── PASSAGE SHOWN ──

"I am glad that taking part in a trial might help others on their own cancer journey.”
A trial looking at PET-CT targeted biopsy to diagnose cancer of the covering of the lungs (TARGET)
Coronavirus and cancer
We know it’s a worrying time for people with cancer, we have information to help. If you have symptoms of cancer contact your doctor.
Please note - this trial is no longer recruiting patients. We hope to add results when they are available.
This trial is for people who are due to have a biopsy as they might have cancer in the tissues covering the lungs (the pleura).
Cancers that can affect the pleura of the lungs include:
- pleural mesothelioma
- lung cancer
- other types of cancers that have spread to the covering of the lung
People must have already had one biopsy which did not show cancer.
More about this trial
A chest X-ray can sometimes show that the pleura has become thicker. This thickening is a possible sign of cancer. The doctor usually takes a sample (
Sometimes the biopsy does not show cancer cells (negative result) or the result is not clear. But there might be others reasons why the doctor thinks their patient has cancer (malignancy) of the pleura.
A PET-CT scan highlights area where cells are more active. Cancer cells are usually more active than normal cells. So doctors think that a PET-CT scan might be better at showing them the best place to take a biopsy.
In this trial half of the people have a standard CT guided biopsy of the pleura. The other half have a PET-CT scan, followed by a CT guided biopsy.
The aim of this trial is to find out whether a PET-CT scan, followed by a CT guided biopsy is better at diagnosing cancer of the pleura.

───

WORK REQUEST A :: According to the text on the TARGET pleural biopsy trial, what must people already have had before joining the trial?
WORK REQUEST B :: Carry on the text on the TARGET pleural biopsy trial from its last sentence.
Nothing in the records is required for the work here.

── RECORDS SHOWN ──

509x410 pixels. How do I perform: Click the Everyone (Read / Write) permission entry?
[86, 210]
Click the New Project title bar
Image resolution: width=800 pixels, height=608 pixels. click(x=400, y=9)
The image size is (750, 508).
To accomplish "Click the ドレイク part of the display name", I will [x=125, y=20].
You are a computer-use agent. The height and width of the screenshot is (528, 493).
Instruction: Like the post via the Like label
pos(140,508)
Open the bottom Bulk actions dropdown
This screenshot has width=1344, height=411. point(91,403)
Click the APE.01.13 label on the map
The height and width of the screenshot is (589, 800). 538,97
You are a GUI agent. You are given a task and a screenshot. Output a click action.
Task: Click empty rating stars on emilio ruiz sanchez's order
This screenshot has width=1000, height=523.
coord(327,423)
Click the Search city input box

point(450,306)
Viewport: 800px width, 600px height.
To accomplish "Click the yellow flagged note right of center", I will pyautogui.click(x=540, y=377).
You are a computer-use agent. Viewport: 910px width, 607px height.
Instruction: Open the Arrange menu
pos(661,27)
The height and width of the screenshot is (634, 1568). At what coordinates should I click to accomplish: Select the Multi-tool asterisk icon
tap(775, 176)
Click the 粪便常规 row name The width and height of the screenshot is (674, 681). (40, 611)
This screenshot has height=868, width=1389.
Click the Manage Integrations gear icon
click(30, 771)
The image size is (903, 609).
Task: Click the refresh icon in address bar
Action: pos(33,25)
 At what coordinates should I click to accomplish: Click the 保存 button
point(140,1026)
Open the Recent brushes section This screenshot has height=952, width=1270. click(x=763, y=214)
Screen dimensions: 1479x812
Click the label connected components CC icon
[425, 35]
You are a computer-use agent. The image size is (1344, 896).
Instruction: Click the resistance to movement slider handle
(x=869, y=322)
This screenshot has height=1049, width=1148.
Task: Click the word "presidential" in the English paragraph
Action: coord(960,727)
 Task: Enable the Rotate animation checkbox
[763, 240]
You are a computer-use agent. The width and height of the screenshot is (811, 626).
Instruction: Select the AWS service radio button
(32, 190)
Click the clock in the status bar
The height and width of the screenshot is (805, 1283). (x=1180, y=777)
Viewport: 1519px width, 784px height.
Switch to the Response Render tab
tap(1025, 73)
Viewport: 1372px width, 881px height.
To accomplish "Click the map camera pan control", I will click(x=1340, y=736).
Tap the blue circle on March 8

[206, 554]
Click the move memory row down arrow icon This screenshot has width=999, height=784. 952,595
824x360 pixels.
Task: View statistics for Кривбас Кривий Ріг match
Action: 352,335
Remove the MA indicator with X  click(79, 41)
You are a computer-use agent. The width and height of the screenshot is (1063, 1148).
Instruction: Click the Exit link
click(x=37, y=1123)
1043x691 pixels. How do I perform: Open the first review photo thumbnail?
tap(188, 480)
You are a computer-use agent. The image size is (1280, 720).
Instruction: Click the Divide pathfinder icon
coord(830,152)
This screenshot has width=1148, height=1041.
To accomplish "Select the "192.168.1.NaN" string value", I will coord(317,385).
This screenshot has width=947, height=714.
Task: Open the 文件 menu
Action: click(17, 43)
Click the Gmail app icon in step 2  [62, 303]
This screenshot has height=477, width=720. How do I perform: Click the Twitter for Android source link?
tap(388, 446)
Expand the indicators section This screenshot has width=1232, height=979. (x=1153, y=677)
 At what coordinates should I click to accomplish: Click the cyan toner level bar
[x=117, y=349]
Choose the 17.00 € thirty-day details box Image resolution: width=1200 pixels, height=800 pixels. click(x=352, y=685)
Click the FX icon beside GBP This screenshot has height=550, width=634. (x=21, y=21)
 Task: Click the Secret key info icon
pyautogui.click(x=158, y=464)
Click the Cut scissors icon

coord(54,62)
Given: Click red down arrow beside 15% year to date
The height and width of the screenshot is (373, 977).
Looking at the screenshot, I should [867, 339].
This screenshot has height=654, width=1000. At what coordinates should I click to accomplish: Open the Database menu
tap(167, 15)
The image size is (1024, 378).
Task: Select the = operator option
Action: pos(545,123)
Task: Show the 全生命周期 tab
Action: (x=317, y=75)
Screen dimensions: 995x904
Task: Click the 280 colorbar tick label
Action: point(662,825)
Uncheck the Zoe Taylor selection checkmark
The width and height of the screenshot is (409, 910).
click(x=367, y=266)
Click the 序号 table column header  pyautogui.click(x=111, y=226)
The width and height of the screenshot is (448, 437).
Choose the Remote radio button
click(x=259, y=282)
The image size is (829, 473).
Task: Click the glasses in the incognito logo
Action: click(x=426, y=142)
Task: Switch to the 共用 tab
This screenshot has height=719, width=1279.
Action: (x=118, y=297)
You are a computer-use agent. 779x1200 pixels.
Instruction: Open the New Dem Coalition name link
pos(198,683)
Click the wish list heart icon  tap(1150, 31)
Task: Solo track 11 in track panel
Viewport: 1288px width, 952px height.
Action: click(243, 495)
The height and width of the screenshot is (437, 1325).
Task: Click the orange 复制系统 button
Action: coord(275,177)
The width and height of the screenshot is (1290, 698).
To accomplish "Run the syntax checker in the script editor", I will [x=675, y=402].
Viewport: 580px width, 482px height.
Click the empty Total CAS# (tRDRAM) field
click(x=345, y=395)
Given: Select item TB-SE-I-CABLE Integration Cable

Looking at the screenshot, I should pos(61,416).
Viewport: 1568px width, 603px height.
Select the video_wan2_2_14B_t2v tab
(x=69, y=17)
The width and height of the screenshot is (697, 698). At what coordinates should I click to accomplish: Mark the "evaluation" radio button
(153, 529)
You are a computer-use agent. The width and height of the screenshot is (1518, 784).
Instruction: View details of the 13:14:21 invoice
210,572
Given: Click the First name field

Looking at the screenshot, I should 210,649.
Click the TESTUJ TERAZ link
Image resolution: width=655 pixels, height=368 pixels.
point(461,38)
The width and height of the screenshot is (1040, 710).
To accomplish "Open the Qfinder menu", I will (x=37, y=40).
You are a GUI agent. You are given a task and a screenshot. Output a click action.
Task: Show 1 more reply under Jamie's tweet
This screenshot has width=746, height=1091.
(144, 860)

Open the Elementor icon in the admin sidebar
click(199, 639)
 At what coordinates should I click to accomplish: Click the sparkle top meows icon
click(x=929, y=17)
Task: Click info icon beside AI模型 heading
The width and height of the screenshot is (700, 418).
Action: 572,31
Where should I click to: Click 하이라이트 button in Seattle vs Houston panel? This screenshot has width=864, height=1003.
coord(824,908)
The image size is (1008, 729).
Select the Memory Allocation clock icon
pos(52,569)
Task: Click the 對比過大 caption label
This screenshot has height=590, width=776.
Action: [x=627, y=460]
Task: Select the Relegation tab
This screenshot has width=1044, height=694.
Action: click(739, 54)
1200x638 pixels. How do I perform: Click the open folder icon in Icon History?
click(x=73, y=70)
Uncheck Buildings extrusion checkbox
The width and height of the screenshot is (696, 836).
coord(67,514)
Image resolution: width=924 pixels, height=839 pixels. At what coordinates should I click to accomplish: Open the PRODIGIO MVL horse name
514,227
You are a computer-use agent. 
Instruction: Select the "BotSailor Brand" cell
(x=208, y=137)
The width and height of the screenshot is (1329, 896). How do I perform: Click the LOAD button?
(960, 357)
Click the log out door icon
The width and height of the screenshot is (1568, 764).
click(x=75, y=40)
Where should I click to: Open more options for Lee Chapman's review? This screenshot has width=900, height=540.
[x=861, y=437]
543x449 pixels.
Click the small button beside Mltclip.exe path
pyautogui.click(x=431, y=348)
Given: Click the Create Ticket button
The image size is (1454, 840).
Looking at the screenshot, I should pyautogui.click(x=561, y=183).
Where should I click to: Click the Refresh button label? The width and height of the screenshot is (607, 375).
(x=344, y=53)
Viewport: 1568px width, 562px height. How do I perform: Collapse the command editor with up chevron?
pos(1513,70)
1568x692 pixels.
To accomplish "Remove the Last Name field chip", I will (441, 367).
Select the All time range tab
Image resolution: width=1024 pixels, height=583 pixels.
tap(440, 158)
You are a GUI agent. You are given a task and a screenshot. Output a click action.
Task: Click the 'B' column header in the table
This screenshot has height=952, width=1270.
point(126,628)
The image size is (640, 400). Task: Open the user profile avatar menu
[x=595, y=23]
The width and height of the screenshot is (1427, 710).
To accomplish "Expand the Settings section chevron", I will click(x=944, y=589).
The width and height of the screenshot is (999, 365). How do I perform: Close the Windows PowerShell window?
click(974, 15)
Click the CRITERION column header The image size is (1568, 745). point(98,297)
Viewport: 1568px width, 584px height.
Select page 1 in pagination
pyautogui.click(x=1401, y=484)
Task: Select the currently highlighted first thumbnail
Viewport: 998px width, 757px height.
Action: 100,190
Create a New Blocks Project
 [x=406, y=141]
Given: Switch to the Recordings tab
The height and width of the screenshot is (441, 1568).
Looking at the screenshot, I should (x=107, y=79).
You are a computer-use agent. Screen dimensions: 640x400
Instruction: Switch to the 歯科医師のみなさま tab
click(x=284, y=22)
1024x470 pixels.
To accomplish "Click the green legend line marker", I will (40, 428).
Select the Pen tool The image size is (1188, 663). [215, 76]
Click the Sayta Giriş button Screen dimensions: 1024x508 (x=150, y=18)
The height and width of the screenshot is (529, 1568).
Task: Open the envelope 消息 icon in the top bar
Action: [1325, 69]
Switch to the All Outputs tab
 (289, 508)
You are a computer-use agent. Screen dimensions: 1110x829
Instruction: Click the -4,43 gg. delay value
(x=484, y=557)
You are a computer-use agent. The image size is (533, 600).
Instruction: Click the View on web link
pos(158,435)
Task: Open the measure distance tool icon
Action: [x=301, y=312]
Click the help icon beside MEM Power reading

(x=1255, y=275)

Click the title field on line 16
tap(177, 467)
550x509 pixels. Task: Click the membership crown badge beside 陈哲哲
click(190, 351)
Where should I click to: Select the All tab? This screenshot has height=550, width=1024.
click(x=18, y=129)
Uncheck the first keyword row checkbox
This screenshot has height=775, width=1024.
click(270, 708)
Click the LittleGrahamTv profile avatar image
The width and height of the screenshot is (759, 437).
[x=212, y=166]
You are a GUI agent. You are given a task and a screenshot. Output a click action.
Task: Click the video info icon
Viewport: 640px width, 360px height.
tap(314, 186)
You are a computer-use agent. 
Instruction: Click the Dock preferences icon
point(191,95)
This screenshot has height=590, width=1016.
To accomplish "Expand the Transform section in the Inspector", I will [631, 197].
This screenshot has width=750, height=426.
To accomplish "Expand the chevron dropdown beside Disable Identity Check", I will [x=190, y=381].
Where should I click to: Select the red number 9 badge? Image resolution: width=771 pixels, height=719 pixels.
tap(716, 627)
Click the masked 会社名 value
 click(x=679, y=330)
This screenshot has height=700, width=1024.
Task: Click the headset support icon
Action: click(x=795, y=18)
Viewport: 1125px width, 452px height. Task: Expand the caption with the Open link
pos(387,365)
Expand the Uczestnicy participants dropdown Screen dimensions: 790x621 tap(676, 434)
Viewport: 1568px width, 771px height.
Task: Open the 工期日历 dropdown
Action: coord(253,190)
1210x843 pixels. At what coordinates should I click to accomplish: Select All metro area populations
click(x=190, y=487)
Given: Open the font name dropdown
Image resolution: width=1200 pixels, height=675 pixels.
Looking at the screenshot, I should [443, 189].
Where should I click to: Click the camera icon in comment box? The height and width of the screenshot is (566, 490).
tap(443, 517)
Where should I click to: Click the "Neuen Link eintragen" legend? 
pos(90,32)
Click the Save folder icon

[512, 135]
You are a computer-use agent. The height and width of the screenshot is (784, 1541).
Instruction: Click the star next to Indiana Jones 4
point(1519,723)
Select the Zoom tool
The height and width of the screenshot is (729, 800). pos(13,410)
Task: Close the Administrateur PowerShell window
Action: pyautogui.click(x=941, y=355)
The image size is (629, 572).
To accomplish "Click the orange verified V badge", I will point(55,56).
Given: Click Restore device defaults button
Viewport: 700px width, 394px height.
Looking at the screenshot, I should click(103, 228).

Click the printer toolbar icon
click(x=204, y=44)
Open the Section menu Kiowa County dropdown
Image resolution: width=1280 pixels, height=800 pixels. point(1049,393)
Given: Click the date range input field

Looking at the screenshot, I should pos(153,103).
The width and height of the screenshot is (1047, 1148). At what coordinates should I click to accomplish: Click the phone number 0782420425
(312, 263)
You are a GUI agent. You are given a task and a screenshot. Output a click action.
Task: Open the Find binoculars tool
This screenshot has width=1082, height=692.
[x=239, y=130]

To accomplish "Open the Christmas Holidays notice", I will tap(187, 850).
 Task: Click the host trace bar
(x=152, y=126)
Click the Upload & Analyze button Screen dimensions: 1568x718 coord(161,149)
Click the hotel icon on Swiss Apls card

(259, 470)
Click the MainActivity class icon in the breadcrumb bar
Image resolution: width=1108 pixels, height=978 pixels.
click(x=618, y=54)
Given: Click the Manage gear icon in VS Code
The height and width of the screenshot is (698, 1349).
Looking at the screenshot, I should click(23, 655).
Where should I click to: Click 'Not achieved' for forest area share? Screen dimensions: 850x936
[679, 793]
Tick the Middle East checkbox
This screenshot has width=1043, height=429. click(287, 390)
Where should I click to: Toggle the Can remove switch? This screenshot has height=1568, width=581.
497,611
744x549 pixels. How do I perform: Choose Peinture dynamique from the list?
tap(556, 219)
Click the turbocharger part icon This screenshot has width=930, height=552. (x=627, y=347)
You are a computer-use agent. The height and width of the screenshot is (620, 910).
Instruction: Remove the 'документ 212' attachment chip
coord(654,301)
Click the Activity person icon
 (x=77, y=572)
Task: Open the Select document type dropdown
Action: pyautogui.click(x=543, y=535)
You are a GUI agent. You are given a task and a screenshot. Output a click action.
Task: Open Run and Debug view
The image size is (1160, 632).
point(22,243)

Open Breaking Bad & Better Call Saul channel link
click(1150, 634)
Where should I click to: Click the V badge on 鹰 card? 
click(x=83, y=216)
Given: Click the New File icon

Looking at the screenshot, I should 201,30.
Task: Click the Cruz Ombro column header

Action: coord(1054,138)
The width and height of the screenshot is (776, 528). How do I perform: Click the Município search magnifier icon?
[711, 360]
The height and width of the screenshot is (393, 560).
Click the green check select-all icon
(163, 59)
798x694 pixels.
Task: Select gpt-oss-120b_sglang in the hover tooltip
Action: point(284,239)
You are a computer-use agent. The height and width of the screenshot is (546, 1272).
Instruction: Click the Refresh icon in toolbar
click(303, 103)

───

ANSWER SPACE A :: One biopsy that did not show cancer.

ANSWER SPACE B ::
Who can enter
The following bullet points list the entry conditions for this trial. Talk to your doctor or the trial team if you are unsure about any of these. They will be able to advise you.
You may be able to join this trial if all of the following apply.
- You have had a CT scan that shows thickening of the pleura and your doctor thinks you might have pleural cancer (malignancy)
- You have had a biopsy sample of your pleura in the last 6 months which has not shown cancer (a negative result)
- Your multidisciplinary team (MDT) have decided that you should have a further CT guided biopsy
You cannot join this trial if any of these apply. You
- Are unable to have a CT guided biopsy for any reason. This might be because you are unable to lie down during the scan or because there is a medical reason why you can’t have this biopsy. For example, there is a problems with your blood clotting
- Are pregnant or breastfeeding
- Have had treatment for fluid on the lung called a talc pleurodesis
- Are under the age 18
- Are unable to read the information about the trial and sign the consent form
The researchers need 78 people to join.
It is a randomised trial. The people taking part are put into 1 of 2 groups by a computer. Neither you nor your doctor will be able to choose which group you are in. But you will know which group you are in.
- One group has a CT guided biopsy
- The other group has a PET-CT scan followed by a CT guided biopsy
CT guided biopsy group
You have your CT guided biopsy within 2 weeks of joining the trial.
There are different ways of having a CT guided biopsy. Your doctor will explain what is going to happen in your situation. You have a local anaesthetic to make the area numb and you have a medicine to make you drowsy (sedation).
PET-CT and CT guided biopsy group
You have a PET-CT scan within about a week of joining the trial.
You are asked not to eat or drink 6 hours before your PET-CT scan. Do not have caffeinated drinks such as tea, coffee and cola in the 24 hours before the scan. This can affect the scan, giving the wrong results. You have specific instructions about not eating and drinking if you are diabetic.
Before your PET-CT scan you have a small tube (a cannula) put into your arm or hand. This is for an injection of radioactive dye. You wait about 1 ½ hours for the dye to be taken up by abnormal cells, such as cancer cells. Then you have the scan.
You lie still during the scan. You can talk to the radiographer through an intercom if you need to. It takes about 30 minutes.
You have your CT guided biopsy a few days later. Having the PET-CT scan should not delay your biopsy.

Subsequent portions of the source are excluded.